After studies in mice identified variations of four genes that may affect how individuals respond to antidepressant treatment, Dr. Perlis and his colleagues examined these four genes in DNA samples provided by 1,554 people participating in a large government study called the Sequenced Treatment Alternatives to Relieve Depression (STAR*D) trial. What the team found was a link between a variation in the gene TREK1 and poorer response to antidepressant treatment.
This is especially significant because people with depression often require more than one treatment before they find one that “works” for them. If individuals with more “treatment-resistant” depression can be identified early in their illness, they may be treated more effectively. Further, Dr. Perlis believes that studying how variations in genes affect response to medications will also lead to a completely new class of more targeted antidepressant therapies.
“Our hope is that one day, we will be able to match patients to those treatments that are most likely to be effective,” Dr. Perlis noted. “When we understand how people respond to different treatments and why, we will be able to design more targeted therapies for depression.”

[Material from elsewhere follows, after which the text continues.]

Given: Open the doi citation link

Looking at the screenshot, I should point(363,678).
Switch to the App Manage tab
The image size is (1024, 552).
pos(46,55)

Family Traits Provide Clues to Genes for Schizophrenia, Bipolar Disorder
It is also important to identify the endophenotypes — traits associated with a clinical disorder — that can serve as a roadmap for detecting disease-related genes. That is why Deborah L. Levy, Ph.D., associate professor of psychology in the Department of Psychiatry at Harvard Medical School and director of the Psychology Research Laboratory at McLean Hospital, is studying families to detect relatives who are carriers of the genes for schizophrenia and bipolar disorder, even though these individuals don’t have the diseases themselves.
“One of the key issues in any genetic study is to distinguish individuals who are gene carriers from individuals who are not gene carriers,” explained Dr. Levy. In single gene disorders, such as cystic fibrosis and Huntington’s disease, 25 percent and 50 percent of family members, respectively, have the same illness. In contrast, only 6.5 percent of family members of people with schizophrenia actually have the illness, which means most relatives don’t have symptoms of the illness but may still be gene carriers.
To find the relatives who are likely carriers of genes for schizophrenia and bipolar disorder, Dr. Levy and her colleagues have zeroed in on four discernable schizophrenia-related traits that occur in well family members at a much higher rate than schizophrenia itself: difficulty following a slow moving target with one’s eyes, syntax errors or idiosyncratic use of language, subtle anomalies involving the midline of the face , and difficulty filtering out noises and other irrelevant stimuli (a condition known as sensory gating).
These traits, according to Dr. Levy, are much more common in families with schizophrenia. For example, idiosyncratic use of language (a trait similar to the thought disorder observed in schizophrenia) occurs in 37 percent of clinically unaffected first-degree relatives of individuals with schizophrenia, a rate that is almost six times higher than schizophrenia in the same families.
When the rates for thought disorder and schizophrenia and related clinical conditions are combined, the proportion of potential gene-carrying relatives is close to 50 percent, consistent with a dominant gene, and much higher than the 6.5 percent rate of schizophrenia in the same families.
“With diseases like schizophrenia and bipolar disorder, identifying the genes is just the starting point,” noted Dr. Levy. “The ultimate goal is to discover the biological processes these genes initiate in the brain, ultimately leading to better treatments in the future.”